__WHAT YOU ARE ASKED TO DO__: Copy the rows below line for line, with no changes.

○ ○ ○ ○ ○

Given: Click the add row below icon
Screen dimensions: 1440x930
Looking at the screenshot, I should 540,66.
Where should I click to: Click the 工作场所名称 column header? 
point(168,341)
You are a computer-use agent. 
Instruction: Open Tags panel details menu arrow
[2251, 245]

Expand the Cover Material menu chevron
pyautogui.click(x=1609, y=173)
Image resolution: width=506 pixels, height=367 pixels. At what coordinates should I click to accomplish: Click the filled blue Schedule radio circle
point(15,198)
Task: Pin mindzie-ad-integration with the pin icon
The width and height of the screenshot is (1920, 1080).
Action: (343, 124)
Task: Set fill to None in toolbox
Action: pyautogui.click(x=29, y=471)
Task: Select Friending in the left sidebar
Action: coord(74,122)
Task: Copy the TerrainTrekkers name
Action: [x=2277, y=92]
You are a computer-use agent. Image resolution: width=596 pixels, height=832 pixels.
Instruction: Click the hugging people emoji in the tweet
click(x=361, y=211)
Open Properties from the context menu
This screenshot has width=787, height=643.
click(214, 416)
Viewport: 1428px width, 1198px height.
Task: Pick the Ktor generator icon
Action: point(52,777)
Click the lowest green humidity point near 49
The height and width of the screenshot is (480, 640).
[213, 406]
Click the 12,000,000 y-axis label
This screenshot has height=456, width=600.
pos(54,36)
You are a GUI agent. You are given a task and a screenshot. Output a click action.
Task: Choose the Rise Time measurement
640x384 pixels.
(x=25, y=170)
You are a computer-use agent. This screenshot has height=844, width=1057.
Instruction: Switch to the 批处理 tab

○ ○ ○ ○ ○

__COMPLETE RESPONSE__:
Given: Click the add row below icon
Screen dimensions: 1440x930
Looking at the screenshot, I should 540,66.
Where should I click to: Click the 工作场所名称 column header? 
point(168,341)
You are a computer-use agent. 
Instruction: Open Tags panel details menu arrow
[2251, 245]

Expand the Cover Material menu chevron
pyautogui.click(x=1609, y=173)
Image resolution: width=506 pixels, height=367 pixels. At what coordinates should I click to accomplish: Click the filled blue Schedule radio circle
point(15,198)
Task: Pin mindzie-ad-integration with the pin icon
The width and height of the screenshot is (1920, 1080).
Action: (343, 124)
Task: Set fill to None in toolbox
Action: pyautogui.click(x=29, y=471)
Task: Select Friending in the left sidebar
Action: coord(74,122)
Task: Copy the TerrainTrekkers name
Action: [x=2277, y=92]
You are a computer-use agent. Image resolution: width=596 pixels, height=832 pixels.
Instruction: Click the hugging people emoji in the tweet
click(x=361, y=211)
Open Properties from the context menu
This screenshot has width=787, height=643.
click(214, 416)
Viewport: 1428px width, 1198px height.
Task: Pick the Ktor generator icon
Action: point(52,777)
Click the lowest green humidity point near 49
The height and width of the screenshot is (480, 640).
[213, 406]
Click the 12,000,000 y-axis label
This screenshot has height=456, width=600.
pos(54,36)
You are a GUI agent. You are given a task and a screenshot. Output a click action.
Task: Choose the Rise Time measurement
640x384 pixels.
(x=25, y=170)
You are a computer-use agent. This screenshot has height=844, width=1057.
Instruction: Switch to the 批处理 tab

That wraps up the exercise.